DATASET ENTRIES:

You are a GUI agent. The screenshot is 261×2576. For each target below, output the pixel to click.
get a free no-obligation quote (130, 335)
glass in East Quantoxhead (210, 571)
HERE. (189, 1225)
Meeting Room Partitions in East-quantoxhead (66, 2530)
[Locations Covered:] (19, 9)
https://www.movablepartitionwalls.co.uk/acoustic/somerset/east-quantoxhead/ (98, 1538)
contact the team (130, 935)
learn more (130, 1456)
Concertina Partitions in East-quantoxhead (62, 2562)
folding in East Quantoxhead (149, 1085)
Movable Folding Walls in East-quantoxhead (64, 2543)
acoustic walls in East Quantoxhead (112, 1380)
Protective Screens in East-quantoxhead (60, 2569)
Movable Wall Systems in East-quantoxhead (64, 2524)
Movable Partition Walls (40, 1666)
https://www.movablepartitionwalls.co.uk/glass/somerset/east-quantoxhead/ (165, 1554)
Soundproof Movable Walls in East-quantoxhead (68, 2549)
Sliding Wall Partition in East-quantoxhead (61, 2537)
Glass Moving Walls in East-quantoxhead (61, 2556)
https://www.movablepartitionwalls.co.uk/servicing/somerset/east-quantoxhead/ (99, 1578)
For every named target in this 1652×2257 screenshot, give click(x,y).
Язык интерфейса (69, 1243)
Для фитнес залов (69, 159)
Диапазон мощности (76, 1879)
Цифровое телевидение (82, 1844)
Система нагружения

WORK REQUIRED:
Your answer should be the records above, set down exactly.

EXERCISE SOLUTION:
You are a GUI agent. The screenshot is 261×2576. For each target below, output the pixel to click.
get a free no-obligation quote (130, 335)
glass in East Quantoxhead (210, 571)
HERE. (189, 1225)
Meeting Room Partitions in East-quantoxhead (66, 2530)
[Locations Covered:] (19, 9)
https://www.movablepartitionwalls.co.uk/acoustic/somerset/east-quantoxhead/ (98, 1538)
contact the team (130, 935)
learn more (130, 1456)
Concertina Partitions in East-quantoxhead (62, 2562)
folding in East Quantoxhead (149, 1085)
Movable Folding Walls in East-quantoxhead (64, 2543)
acoustic walls in East Quantoxhead (112, 1380)
Protective Screens in East-quantoxhead (60, 2569)
Movable Wall Systems in East-quantoxhead (64, 2524)
Movable Partition Walls (40, 1666)
https://www.movablepartitionwalls.co.uk/glass/somerset/east-quantoxhead/ (165, 1554)
Soundproof Movable Walls in East-quantoxhead (68, 2549)
Sliding Wall Partition in East-quantoxhead (61, 2537)
Glass Moving Walls in East-quantoxhead (61, 2556)
https://www.movablepartitionwalls.co.uk/servicing/somerset/east-quantoxhead/ (99, 1578)
For every named target in this 1652×2257 screenshot, give click(x,y).
Язык интерфейса (69, 1243)
Для фитнес залов (69, 159)
Диапазон мощности (76, 1879)
Цифровое телевидение (82, 1844)
Система нагружения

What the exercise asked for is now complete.